本发明还预期了一种治疗方法,其中给予免疫调制剂来防止,减轻或逆转辐射-诱导的或药物-诱导的正常细胞,特别是造血细胞毒性。其它免疫调制剂疗法允许给予较高剂量的细胞毒性剂,这是由于受试哺乳动物的耐受性增加了。此外,其它免疫调制剂疗法可防止,减轻或逆转剂量-限制的骨髓毒性。适于其它疗法的免疫调制剂的例子包括G-CSF,GM-CSF,血小板生成素,IL-1,IL-3,IL-12等。其它免疫调制剂疗法的方法由Goldenberg,在美国专利US5,120,525中公开,其全部引入此处作为参考。
例如,重组IL-2可以6×105IU/kg作为大丸剂静脉内给药,或以18×106IU/m2/d的剂量连续输注。见Weiss等,J.Clin.Oncol.,10:275(1992)。选择性地,重组IL-2可以12×106IU的剂量皮下给药。Vogelzang等,J.Clin.Oncol.,11:1809(1993)。INF-γ可以1.5×106U的剂量皮下给药。见Lienard等,J.Clin.Oncol.,10:52(1992)。Nadeau等,(J.Pharmacol.Exp.Ther.,274:78(1995))指出重组IL-12的单一静脉内给药(42.5μg/kg)可提高恒河猴的IFN-γ水平。适宜的IL-2制剂包括PROLEUKIN(Chiron Corp.,Emeryville,CA)和TECELEUKIN(Hoffmann-La Roche,Inc.;Nutley,NJ)。ACTIMMUNE(Genentech,Inc.,South SanFrancisco,CA)是一种适宜的IFN-γ制剂。
提供下列实施例用于举例说明,而不是对本发明的限制。
实施例
1.使用裸抗-NCA-90抗体治疗CML的方法
用IFN-α2b治疗CML患者6个月,证明缓慢发展成加速期,骨髓中的Ph1细胞明显增加。此时,每周给患者输注500mg的裸人源化MN-3单克隆抗体,共输注4周。6周后,骨髓中的Ph1细胞降至非常低的数量,10周后则检测不到。1年后,患者证明迅速发展成贫血症和血小板减少症,这是通过Ph1细胞的增加证实的。重复4周的hMN3疗法。治疗2个月后,在骨髓中检测不到Ph1细胞,且红细胞和血小板均在正常水平。

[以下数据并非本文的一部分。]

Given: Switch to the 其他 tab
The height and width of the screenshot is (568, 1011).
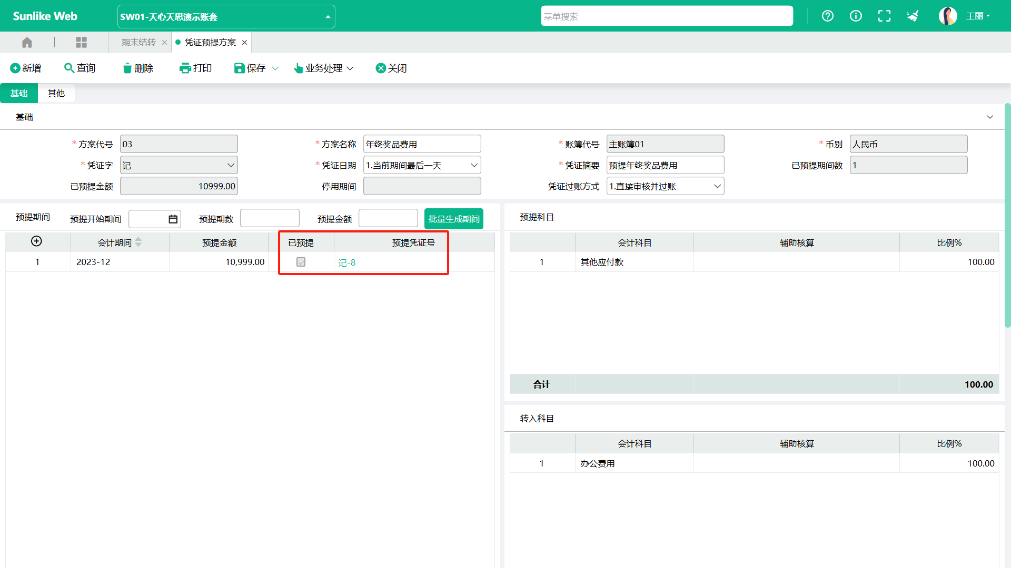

2.利用含裸抗-NCA-90抗体的联合疗法治疗CML的方法
用IFN-α2b治疗CML患者6个月,证明缓慢发展成加速期,骨髓中的Ph1细胞明显增加。此时,每周给患者输注500mg的裸人源化MN-3单克隆抗体,共输注4周。6周后,骨髓中的Ph1细胞降至非常低的数量,10周后则检测不到。1年后,患者证明迅速发展成贫血症和血小板减少症,这是通过Ph1细胞的增加证实的。重复4周的hMN3疗法,但该疗法是与以相似剂量给药的,含人源化抗-CD33抗体的裸免疫疗法联合使用的。联合治疗2个月后,在骨髓中检测不到Ph1细胞,且红细胞和血小板均在正常水平。
3.使用裸抗-NCA-90抗体治疗APML的方法
视黄酸疗法是在诊断患有急性前髓细胞白血病的患者中开始的。当发现已经在恶性细胞上诱导了NCA-90时,给患者输注500mg的人源化MN-3。每周都重复该疗法,共进行4周。MN-3治疗后的骨髓检查证实恶性细胞经历了编程性细胞死亡。3个月后,患者骨髓中的正常细胞占优。
对于本领域那些普通技术人员来说,可对所公开的实施方案进行改变,这种改变落在本发明的范围之内,而本发明的范围是由下列权利要求限定的。